Tentei vários escritórios de advogados e havia sim os que realmente pagavam aos seus estagiários (cerca de 5%), mas as funções eram sempre as mesmas e pouco ou mesmo nada se aprendia (o estágio serve para isso mesmo, aprender!). Optei por um escritório de advogados mais pequeno em que pudesse realmente aprender qualquer coisa, mas tal como 95% dos escritórios em que fiz entrevistas, este não pagava aos estagiários. TORNEI-ME UM ESCRAVO! Ou melhor, PIOR QUE UM ESCRAVO pois pagava para trabalhar (despesas de transporte, alimentação, telemóvel, entre outras). E no meio disto tudo, como pagava essas despesas!? Com outro trabalho, que me pagava e em que tinha funções que V. Excia certamente considera “inferiores”. Ou seja, para me sustentar e sustentar o meu estágio fui forçado a ter dois Trabalhos (muita gente diria empregos, mas eu digo TRABALHO!). Certo e sabido que a energia e o ânimo para manter esta situação foi-se desvanecendo, tornando-se a mesma, com o tempo, impraticável!
Tomei uma decisão, abdiquei dos meus sonhos e EMIGREI! Hoje, estou a viver em Maputo, Moçambique, trabalho num escritório de Advogados conceituado, em que sou Consultor Senior (imagine-se em Portugal ser senior com 25 anos, IMPENSÁVEL!). Tenho a minha vida de novo nos carris e não tenciono sair daqui.
Mas eu não estou a responder a este seu artigo para falar de mim, agora que já a situei, posso passar à minha crítica às barbaridades (peço desculpa, mas não encontro outro nome para definir) que escreveu neste artigo.
Sempre me disseram que para criticarmos alguém devemos primeiro colocar-nos nos sapatos dessa pessoa. Experimentou colocar-se nos sapatos de um comum jovem português? Digo comum, referindo-me aqueles, que tal como eu, não têm pais influentes que conseguem “cunhas” e “tachos” para os filhos! Não encare isto como uma crítica a esses jovens, porque não é.. nessa posição faria talvez o mesmo… Agora coloque-se nos sapatos de um jovem comum, recém licenciado, que procura desesperadamente o primeiro emprego e tudo o que lhe oferecem são estágios de curta duração que nem remunerados são. Não pensaria na mesma linha que a Ana Bacalhau (vocalista dos Deolinda)? Eu acho que sim! E mesmo aceitando essa proposta, na esperança de: “eu vou provar as minhas capacidades e irei ficar nesta empresa”, essa esperança irá, na GRANDE maioria dos casos, sair frustada.

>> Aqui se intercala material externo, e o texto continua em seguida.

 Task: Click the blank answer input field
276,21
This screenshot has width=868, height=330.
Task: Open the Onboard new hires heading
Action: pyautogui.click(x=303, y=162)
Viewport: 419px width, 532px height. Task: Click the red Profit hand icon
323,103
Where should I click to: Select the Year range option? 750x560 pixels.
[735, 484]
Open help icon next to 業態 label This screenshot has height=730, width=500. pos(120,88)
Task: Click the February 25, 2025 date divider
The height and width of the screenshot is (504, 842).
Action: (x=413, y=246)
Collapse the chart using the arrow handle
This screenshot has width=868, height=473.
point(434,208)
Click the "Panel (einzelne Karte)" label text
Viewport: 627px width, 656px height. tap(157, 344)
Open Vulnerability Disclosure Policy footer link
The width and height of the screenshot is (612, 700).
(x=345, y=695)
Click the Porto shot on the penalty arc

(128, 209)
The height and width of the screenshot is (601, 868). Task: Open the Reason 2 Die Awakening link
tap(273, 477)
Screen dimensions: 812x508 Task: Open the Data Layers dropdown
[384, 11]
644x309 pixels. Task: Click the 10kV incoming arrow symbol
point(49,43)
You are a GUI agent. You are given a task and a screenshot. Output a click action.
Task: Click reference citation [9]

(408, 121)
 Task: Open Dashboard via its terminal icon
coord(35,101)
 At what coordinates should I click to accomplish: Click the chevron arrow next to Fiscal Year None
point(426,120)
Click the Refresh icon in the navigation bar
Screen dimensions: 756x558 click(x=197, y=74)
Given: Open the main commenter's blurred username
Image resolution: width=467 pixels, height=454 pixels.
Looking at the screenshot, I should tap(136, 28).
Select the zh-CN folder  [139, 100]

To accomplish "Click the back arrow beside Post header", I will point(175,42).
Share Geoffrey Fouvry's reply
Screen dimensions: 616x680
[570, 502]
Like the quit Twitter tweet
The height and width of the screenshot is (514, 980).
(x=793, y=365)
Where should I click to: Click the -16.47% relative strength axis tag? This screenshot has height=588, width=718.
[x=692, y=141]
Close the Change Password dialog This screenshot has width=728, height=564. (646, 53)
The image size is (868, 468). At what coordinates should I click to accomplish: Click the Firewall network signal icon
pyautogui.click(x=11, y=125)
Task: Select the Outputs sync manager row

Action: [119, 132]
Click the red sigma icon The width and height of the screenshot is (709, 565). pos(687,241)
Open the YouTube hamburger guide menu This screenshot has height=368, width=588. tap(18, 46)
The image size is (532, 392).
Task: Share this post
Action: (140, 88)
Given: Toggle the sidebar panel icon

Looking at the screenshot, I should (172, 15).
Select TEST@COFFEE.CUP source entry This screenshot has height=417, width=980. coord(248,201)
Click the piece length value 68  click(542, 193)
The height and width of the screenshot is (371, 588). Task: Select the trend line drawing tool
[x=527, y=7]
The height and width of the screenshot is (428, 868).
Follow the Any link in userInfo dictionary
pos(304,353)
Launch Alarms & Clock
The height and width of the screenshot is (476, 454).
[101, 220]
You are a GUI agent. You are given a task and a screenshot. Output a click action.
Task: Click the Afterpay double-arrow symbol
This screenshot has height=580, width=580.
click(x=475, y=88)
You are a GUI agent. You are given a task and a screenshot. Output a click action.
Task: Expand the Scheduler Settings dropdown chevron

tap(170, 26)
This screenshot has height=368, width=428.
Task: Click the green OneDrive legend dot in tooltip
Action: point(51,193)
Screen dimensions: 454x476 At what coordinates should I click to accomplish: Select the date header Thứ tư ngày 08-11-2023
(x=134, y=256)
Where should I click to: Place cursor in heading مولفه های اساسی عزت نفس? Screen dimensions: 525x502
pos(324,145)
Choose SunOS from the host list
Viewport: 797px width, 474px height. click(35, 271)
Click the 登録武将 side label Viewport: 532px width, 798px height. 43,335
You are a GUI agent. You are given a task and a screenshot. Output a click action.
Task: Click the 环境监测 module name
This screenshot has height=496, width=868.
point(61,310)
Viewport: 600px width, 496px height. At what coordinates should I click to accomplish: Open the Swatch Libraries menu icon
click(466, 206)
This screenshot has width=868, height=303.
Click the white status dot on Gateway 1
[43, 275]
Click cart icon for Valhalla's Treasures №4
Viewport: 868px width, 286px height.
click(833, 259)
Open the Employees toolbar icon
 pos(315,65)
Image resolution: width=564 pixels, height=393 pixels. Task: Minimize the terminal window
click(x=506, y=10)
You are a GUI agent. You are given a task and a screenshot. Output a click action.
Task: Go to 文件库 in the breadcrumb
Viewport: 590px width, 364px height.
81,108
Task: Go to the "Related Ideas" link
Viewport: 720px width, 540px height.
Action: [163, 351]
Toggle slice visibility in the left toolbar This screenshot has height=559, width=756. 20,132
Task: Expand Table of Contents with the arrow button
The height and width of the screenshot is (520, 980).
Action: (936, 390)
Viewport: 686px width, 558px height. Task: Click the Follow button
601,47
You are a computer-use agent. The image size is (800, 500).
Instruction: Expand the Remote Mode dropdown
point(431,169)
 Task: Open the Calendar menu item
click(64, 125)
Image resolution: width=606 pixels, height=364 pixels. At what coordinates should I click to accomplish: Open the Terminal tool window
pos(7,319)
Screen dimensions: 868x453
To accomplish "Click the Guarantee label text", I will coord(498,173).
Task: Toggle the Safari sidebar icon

Pois qualquer empresa prefere contratar mais um “parvo” (como refere) que irá preencher aquele lugar e a quem não terá de dar boas condições, nem mesmo pagar o que quer que seja. Já se colocou nestes sapatos?
Como directora de um meio de comunicação era inteligente da sua parte informar-se sobre os assuntos sobre os quais escreve. Sabia que em termos proporcionais, são mais os desempregados com Formação superior do que aqueles que não a têm!? Ainda acha “parvo” o refrão da música dos Deolinda? Explique-me por favor o que se aprende num curso superior que nos possa fazer dar a volta a esta situação! Como, com o que aprendemos, podemos dar a volta à precariedade laboral, à ganância de gestores e empresas, à ganância política, ao aproveitamento de quem precisa e ao “desumanismo”. Ainda digo mais, vá para uma faculdade de hoje e, SEJA ELA QUAL FOR, veja se ainda mantém esta definição de ensino superior, face à realidade que hoje se vive.. Parva é esta sua frase: “aprender a um nível de ensino superior para mais, significa estar apto a reconhecer e a aproveitar os desafios e a ser capaz de dar a volta à vida”. Acho que não está totalmente ciente da realidade social dos dias de hoje nem àquilo que se passa à sua volta… Talvez tenha ficado perdida num dos seus romances históricos sobre raínhas e princesas…. OLHE À SUA VOLTA!!!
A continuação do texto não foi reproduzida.